## Task directions
Below, write out the lines of material word for word, starting at the line that contains "The width and" and ending at the line that contains "(x=81, y=397)", with both of those lines included. Leave the pictures out of your answer.

## Task input
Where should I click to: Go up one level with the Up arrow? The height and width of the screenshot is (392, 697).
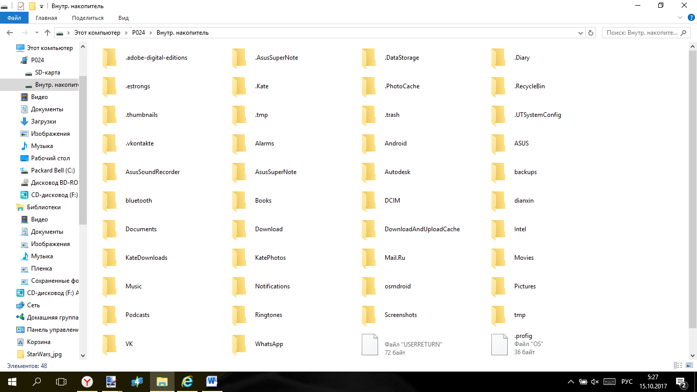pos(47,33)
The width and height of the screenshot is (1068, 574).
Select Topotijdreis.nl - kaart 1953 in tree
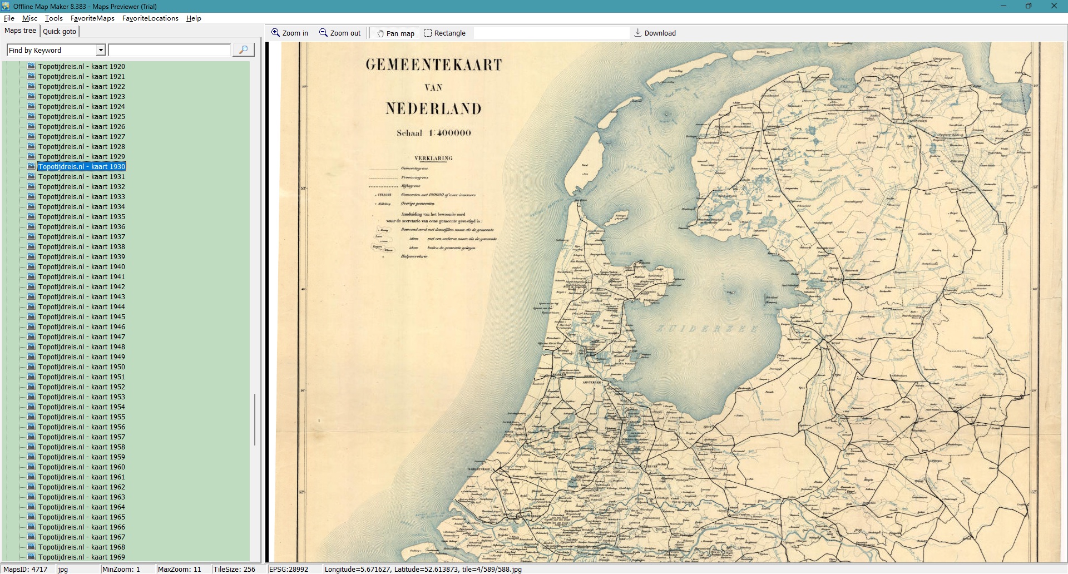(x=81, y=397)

...

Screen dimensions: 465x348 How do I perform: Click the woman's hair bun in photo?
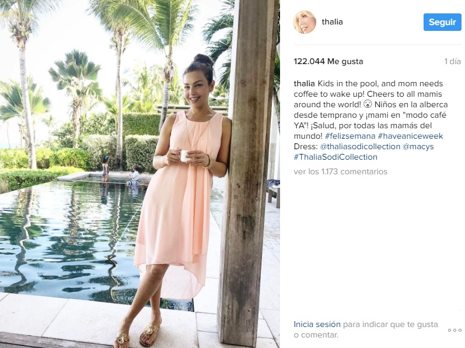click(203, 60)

--

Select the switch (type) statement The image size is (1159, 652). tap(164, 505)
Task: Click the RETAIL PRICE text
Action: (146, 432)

## Complete response
The width and height of the screenshot is (1068, 574).
Select Topotijdreis.nl - kaart 1953 in tree
(x=81, y=397)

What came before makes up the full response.